How does the Curiosity Mars rover preserve its wheels? By driving backward, of course.

Over the past few months, the six wheels on NASA's Curiosity Mars rover have become increasingly beaten up. To help reduce wear, NASA engineers threw it in reverse. 

NASA's Curiosity Mars rover caught its own shadow in this image taken just after completing a backward drive of 329 feet (100.3 meters) on the 547th Martian day, or sol, of the rover's work on Mars (Feb. 18, 2014).

NASA's Mars rover Curiosity has put it in reverse, completing its first-ever long backward drive.

The 1-ton Curiosity rover covered 329 feet (100 meters) in reverse on Tuesday (Feb. 18). The maneuver — carried out over relatively smooth and benign ground — was designed to test out a strategy for reducing wear on the robot's six metal wheels, which have accumulated dings and holes at an increasing rate over the last few months, NASA officials said.

"We wanted to have backwards driving in our validated toolkit because there will be parts of our route that will be more challenging," Curiosity project manager Jim Erickson, of NASA's Jet Propulsion Laboratory in Pasadena, Calif., said in a statement. [Curiosity Passes 5K Mark, Seeks Gentler Terrain (Video)]

Curiosity is currently embarked on a long trek to the base of Mount Sharp, which rises 3.4 miles (5.5 kilometers) into the Martian sky. The rover recently crossed a sand dune to enter a region called Moonlight Valley, which photos taken from orbit suggested would give Curiosity's wheels a bit of a break.

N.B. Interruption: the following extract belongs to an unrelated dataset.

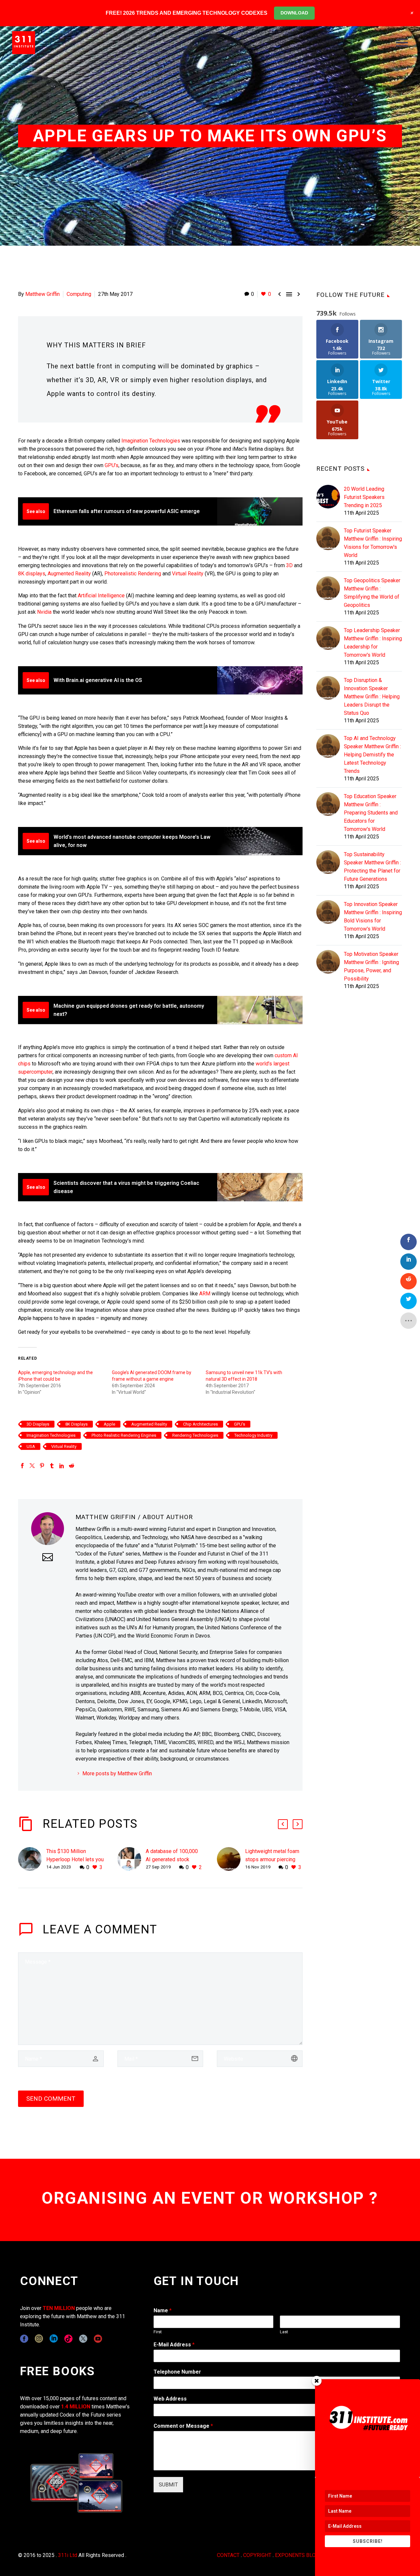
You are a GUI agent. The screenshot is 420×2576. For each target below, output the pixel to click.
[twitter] (83, 2339)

That landscape assessment appears to be on the money, team members said.

"After we got over the dune, we began driving in terrain that looks like what we expected based on the orbital data," Erickson said. "There are fewer sharp rocks, many of them are loose, and in most places there's a little bit of sand cushioning the vehicle."

Curiosity is expected to arrive at the base of Mount Sharp around June or so. Once there, it will climb up through the mountain's lower reaches, which contain a history of Mars' changing environmental conditions over the eons.

But the rover will stop to do some science work along the way to Mount Sharp. The mission team plans to study — and possibly drill into — rocks at a site they've dubbed Kimberley, which lies about 0.67 miles (1.1 km) ahead on the route.

Curiosity's handlers will further refine the rover's path while it's conducting science work at Kimberley, using orbital imagery to pick the best way forward.

"We have changed our focus to look at the big picture for getting to the slopes of Mount Sharp, assessing different potential routes and different entry points to the destination area," Erickson said. "No route will be perfect; we need to figure out the best of the imperfect ones."

Curiosity landed in August 2012 to determine if the Red Planet has ever been capable of supporting microbial life. Mission scientists have already answered this question in the affirmative, announcing last year that an area near the rover's landing site called Yellowknife Bay was indeed habitable billions of years ago.

Curiosity has now put a total of 3.24 miles (5.21 km) on its odometer since touching down. Its older, smaller cousin Opportunity, by comparison, has driven 24.07 miles (38.74 km) during its 10 years on Mars.

Opportunity holds the American distance record for off-planet driving. The overall mark was set by the Soviet Union's Lunokhod 2 rover, which travelled 26 miles (42 km) on the moon in 1973.